### YOUR GOAL
After the line containing "Click callout number 2 in the diagram", copy nothing more; up to and including it, copy every line of the listing exactly from the first, leaving out the pictures.

Segment Start: DATA FOR THIS TASK

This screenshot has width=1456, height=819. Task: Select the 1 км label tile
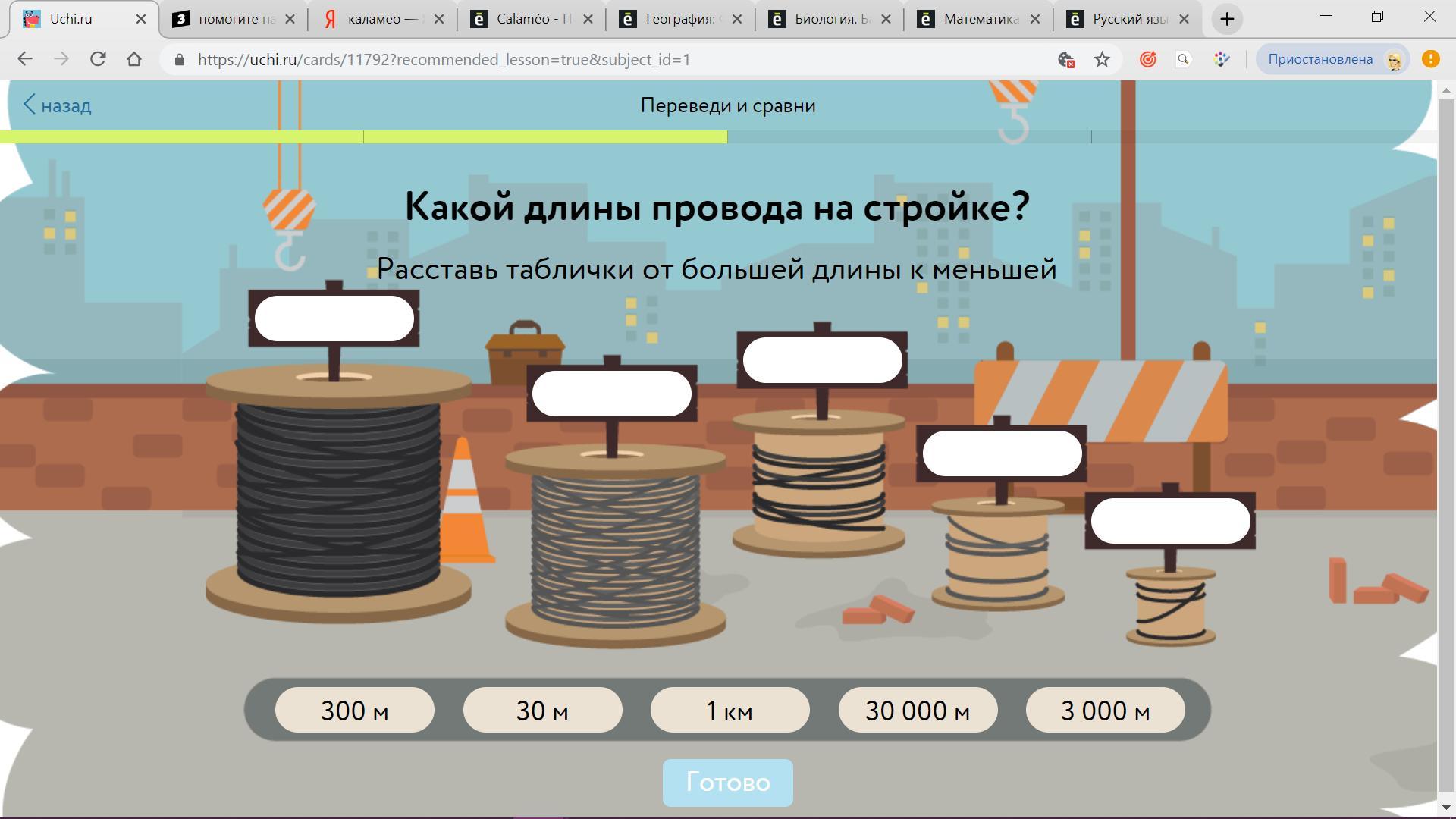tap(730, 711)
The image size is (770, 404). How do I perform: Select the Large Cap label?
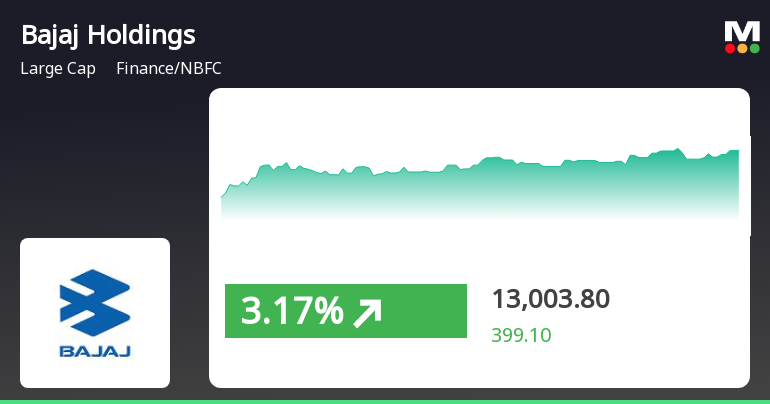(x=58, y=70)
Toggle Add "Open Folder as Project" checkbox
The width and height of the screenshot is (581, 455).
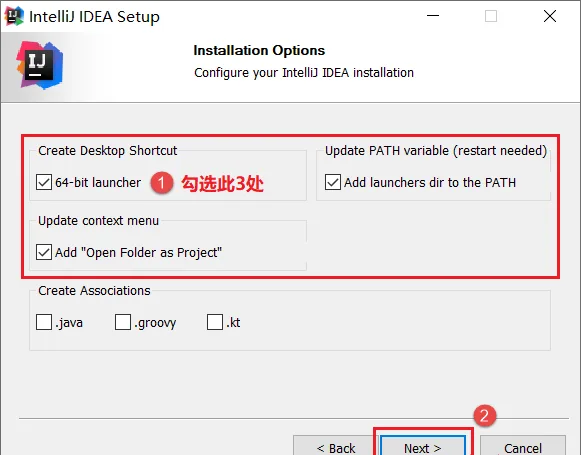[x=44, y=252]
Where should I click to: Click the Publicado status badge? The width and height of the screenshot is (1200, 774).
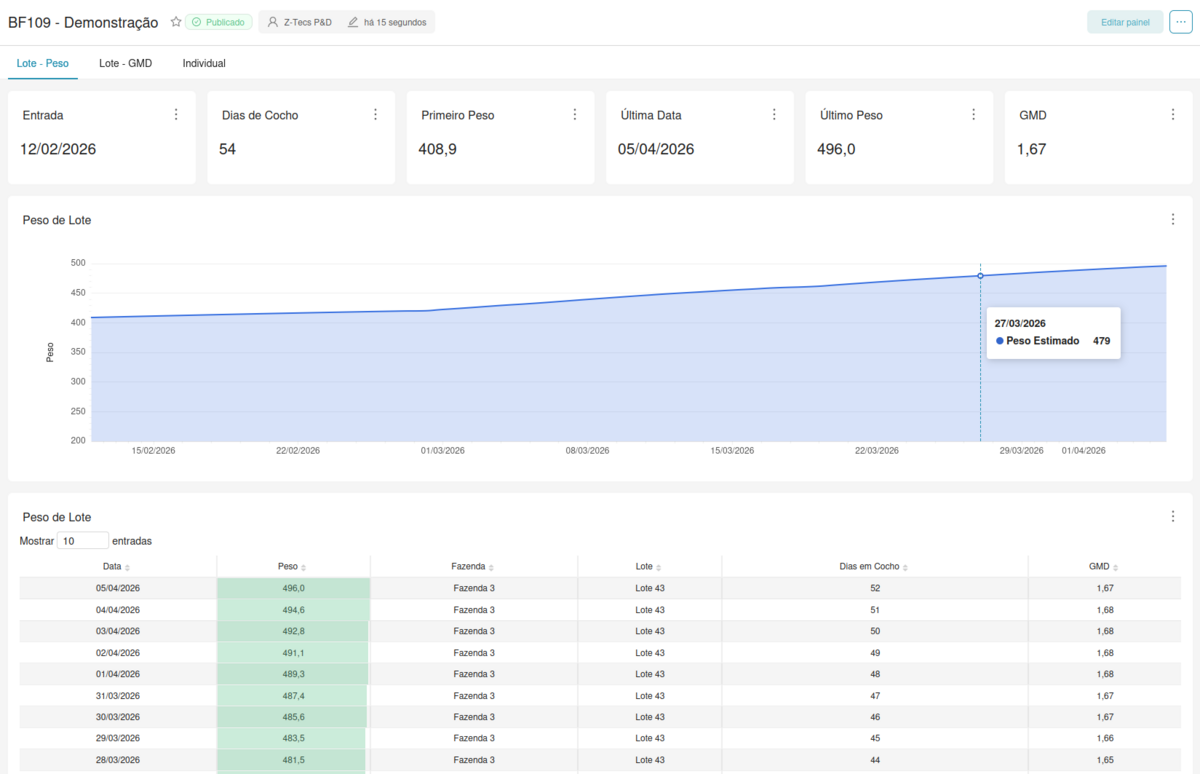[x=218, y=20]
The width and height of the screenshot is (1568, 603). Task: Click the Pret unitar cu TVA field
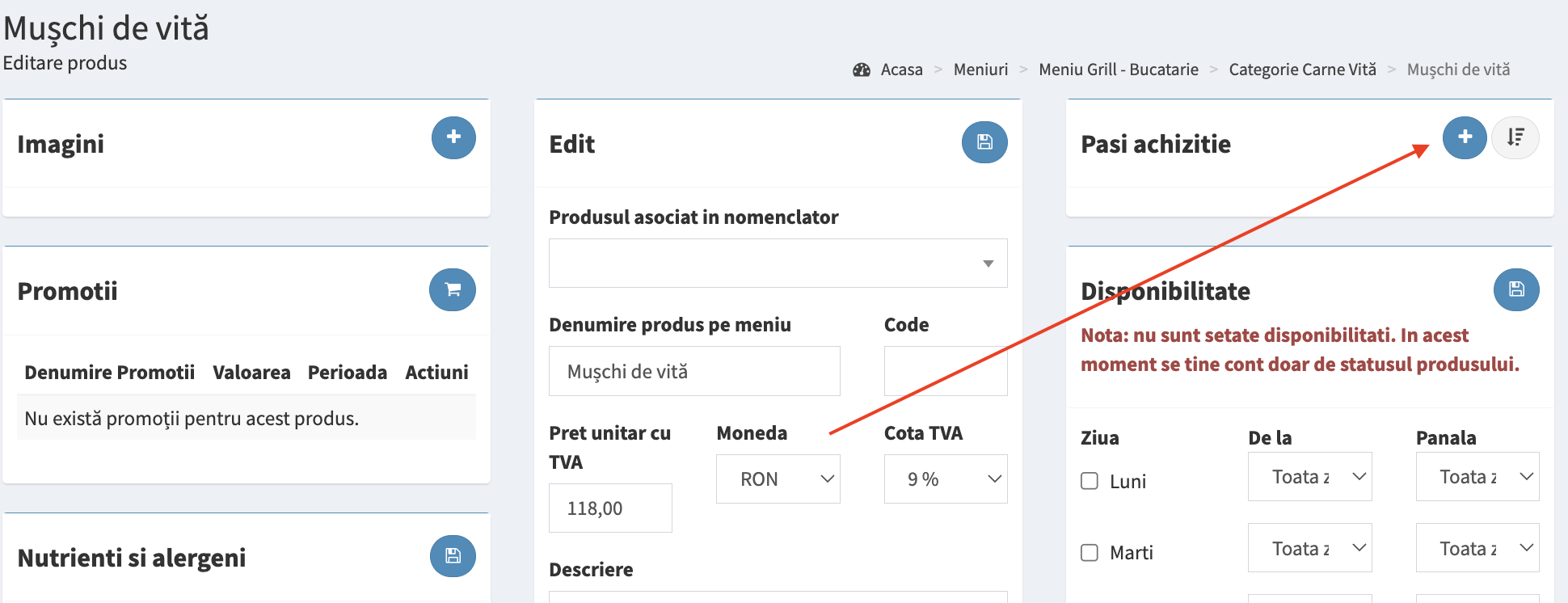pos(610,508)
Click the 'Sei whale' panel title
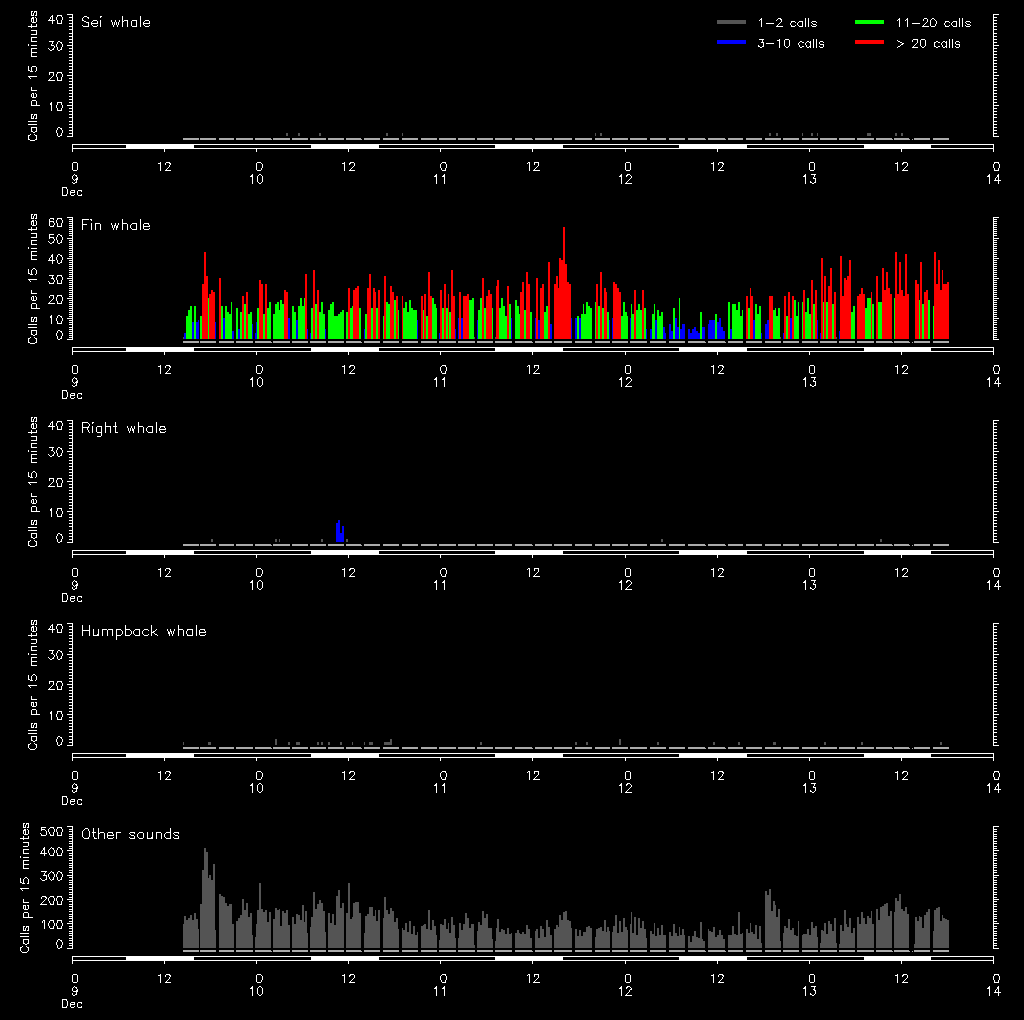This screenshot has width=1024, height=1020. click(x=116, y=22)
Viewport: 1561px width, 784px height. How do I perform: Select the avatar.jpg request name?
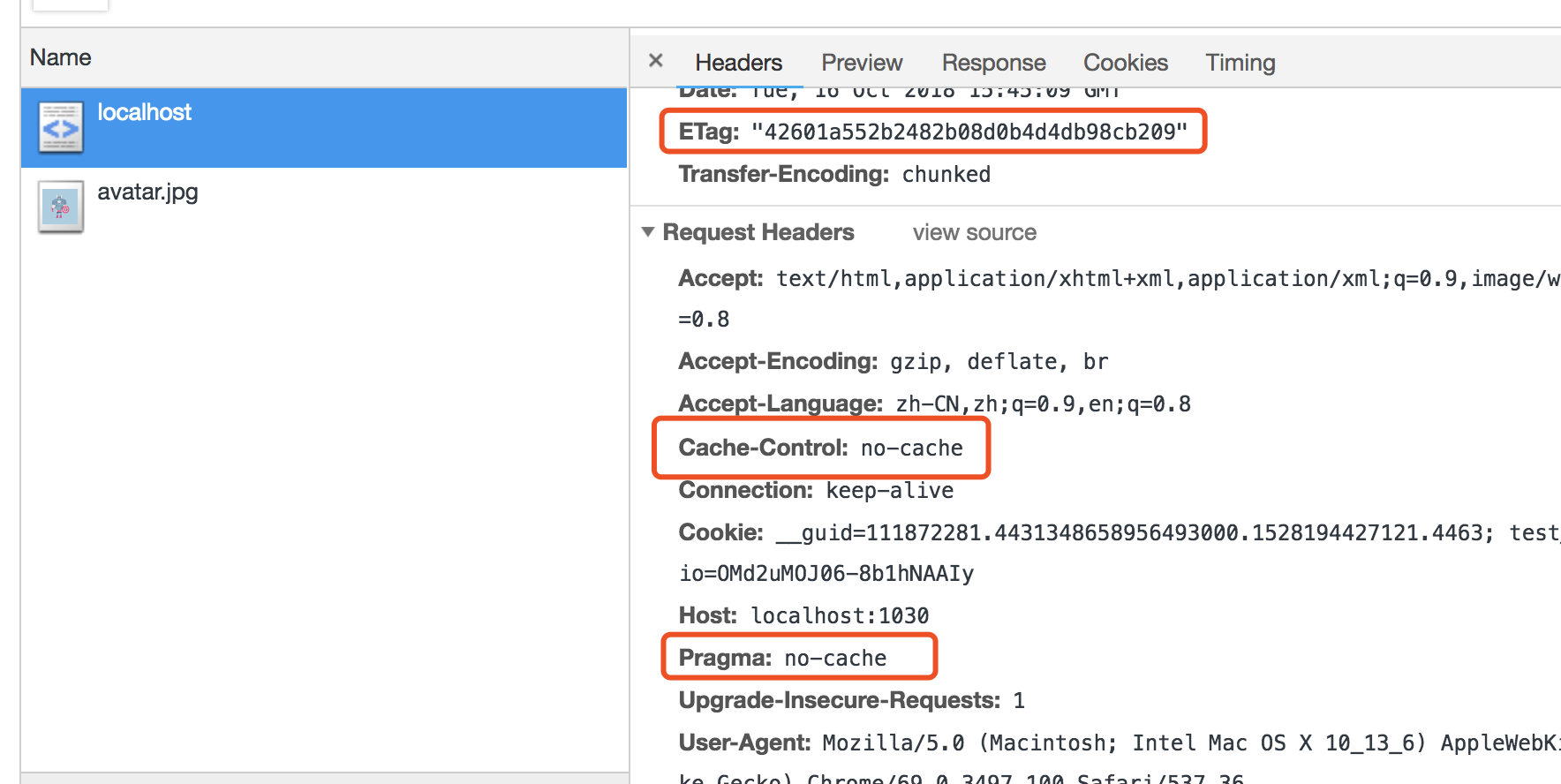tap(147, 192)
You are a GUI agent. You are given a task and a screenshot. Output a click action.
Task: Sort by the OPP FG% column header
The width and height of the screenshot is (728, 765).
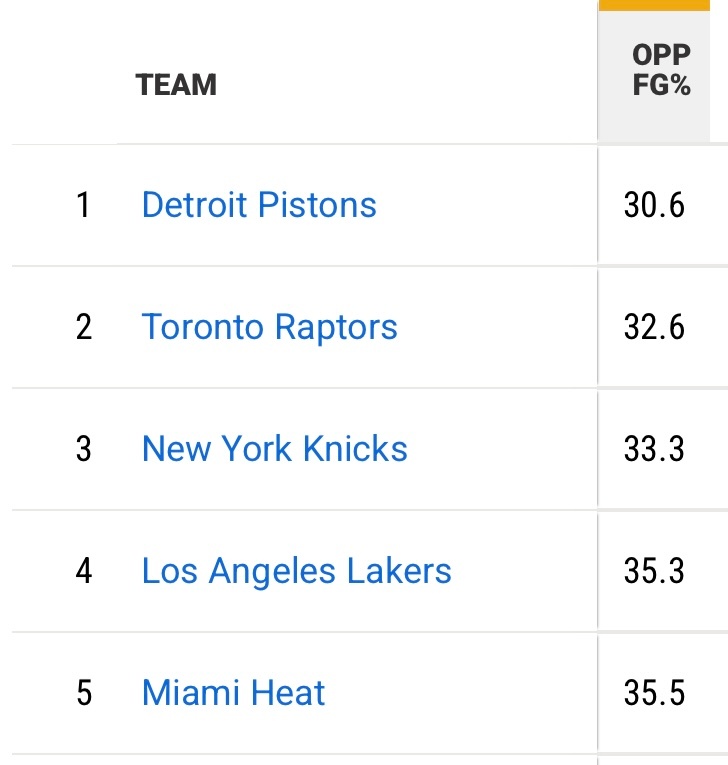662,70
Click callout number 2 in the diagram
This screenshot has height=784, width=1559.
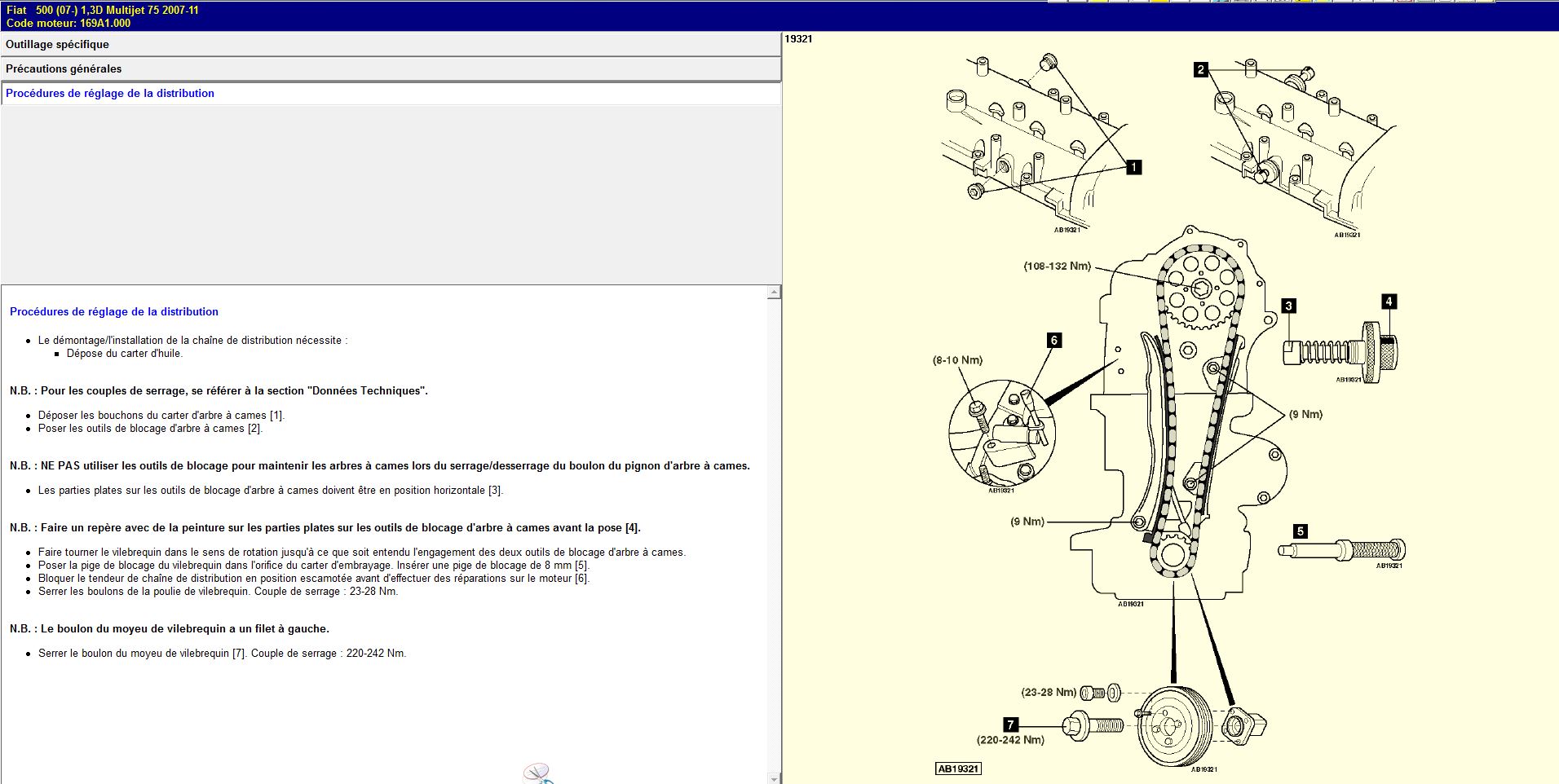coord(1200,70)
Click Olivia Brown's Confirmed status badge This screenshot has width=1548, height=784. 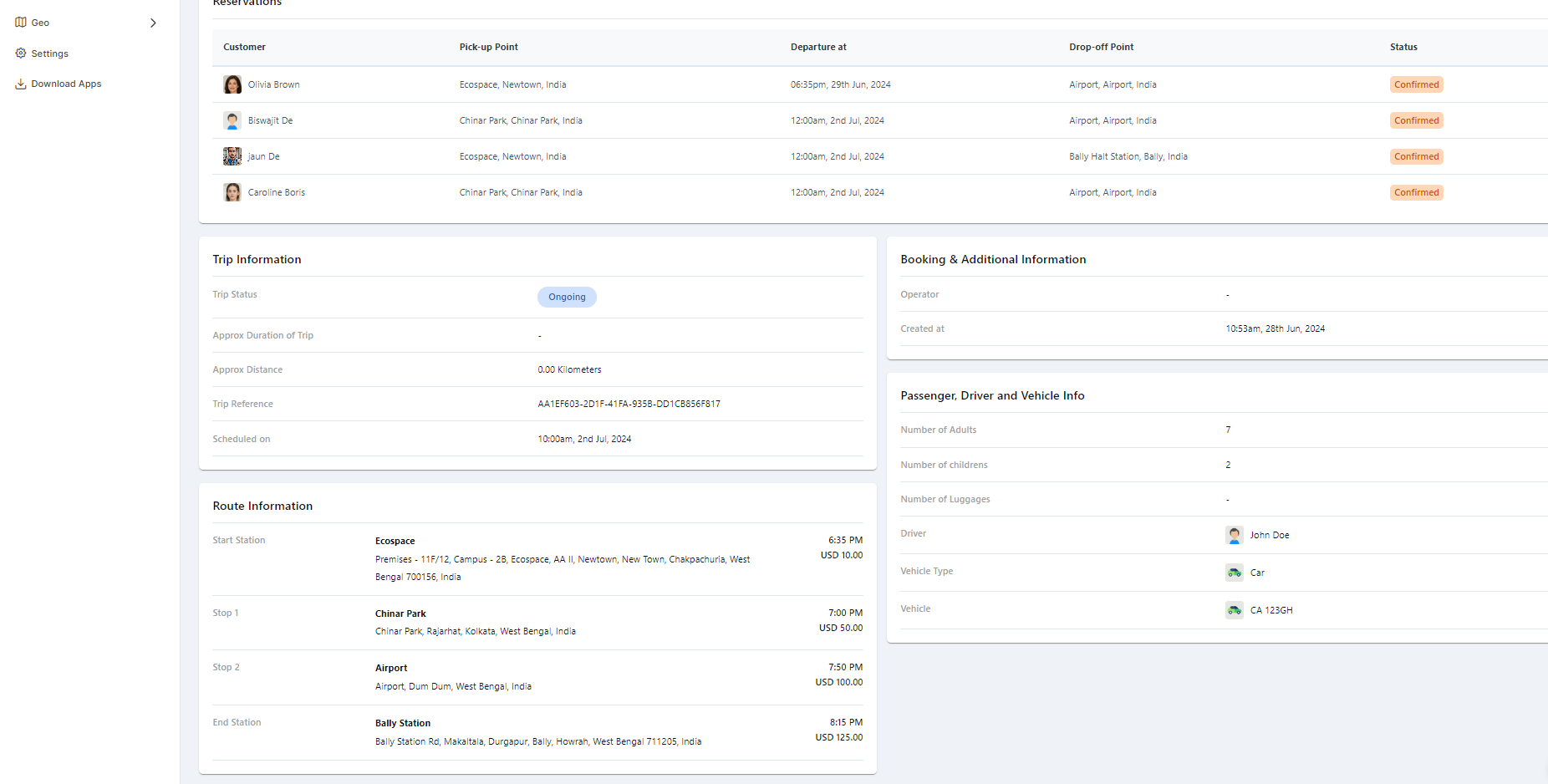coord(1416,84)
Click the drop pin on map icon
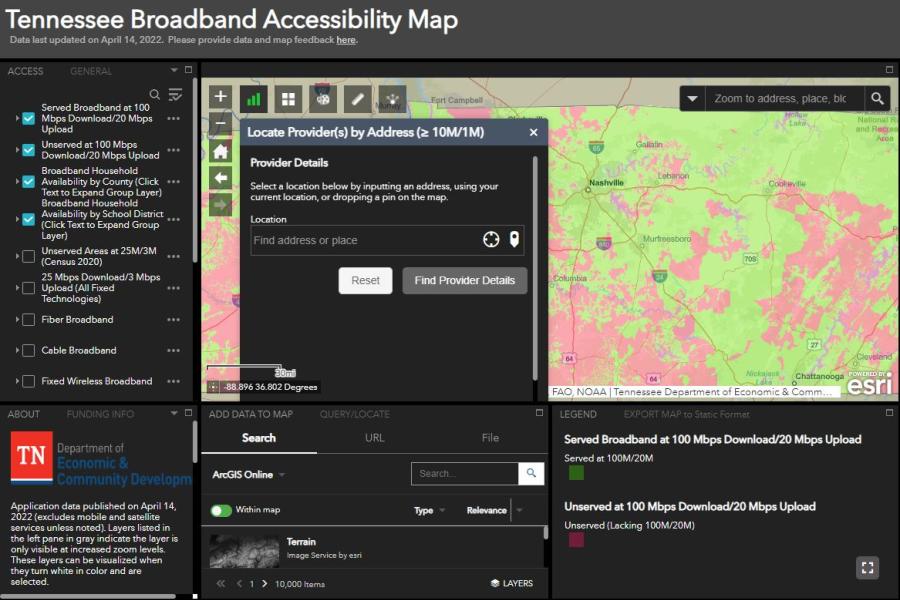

Segment End: DATA FOR THIS TASK

### EXERCISE ANSWER
This screenshot has width=1456, height=819. Task: Select the 1 км label tile
tap(730, 711)
The image size is (770, 404). How do I perform: Select the Large Cap label?
(x=58, y=70)
Toggle Add "Open Folder as Project" checkbox
The width and height of the screenshot is (581, 455).
[x=44, y=252]
Where should I click to: Click the Publicado status badge? The width and height of the screenshot is (1200, 774).
[x=218, y=20]
The width and height of the screenshot is (1568, 603). Task: Click the Pret unitar cu TVA field
pos(610,508)
Click the 'Sei whale' panel title
This screenshot has width=1024, height=1020. click(x=116, y=22)
Viewport: 1561px width, 784px height. How do I perform: Select the avatar.jpg request name?
tap(147, 192)
You are a GUI agent. You are given a task and a screenshot. Output a click action.
Task: Sort by the OPP FG% column header
The width and height of the screenshot is (728, 765).
662,70
Click callout number 2 in the diagram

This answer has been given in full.